Aim of the task |
Rename "pixels" to "px" in the records, from the line containing "Image resolution: width=480" up to and including the last line, and write out only those lines with everything else left unchanged.

Supplied data |
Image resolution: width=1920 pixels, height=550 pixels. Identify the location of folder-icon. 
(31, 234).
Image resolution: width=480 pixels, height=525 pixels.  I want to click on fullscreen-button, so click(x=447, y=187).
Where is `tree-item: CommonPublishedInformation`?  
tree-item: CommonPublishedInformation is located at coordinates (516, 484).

Your solution |
Image resolution: width=480 px, height=525 px.  I want to click on fullscreen-button, so click(x=447, y=187).
Where is `tree-item: CommonPublishedInformation`?  
tree-item: CommonPublishedInformation is located at coordinates (516, 484).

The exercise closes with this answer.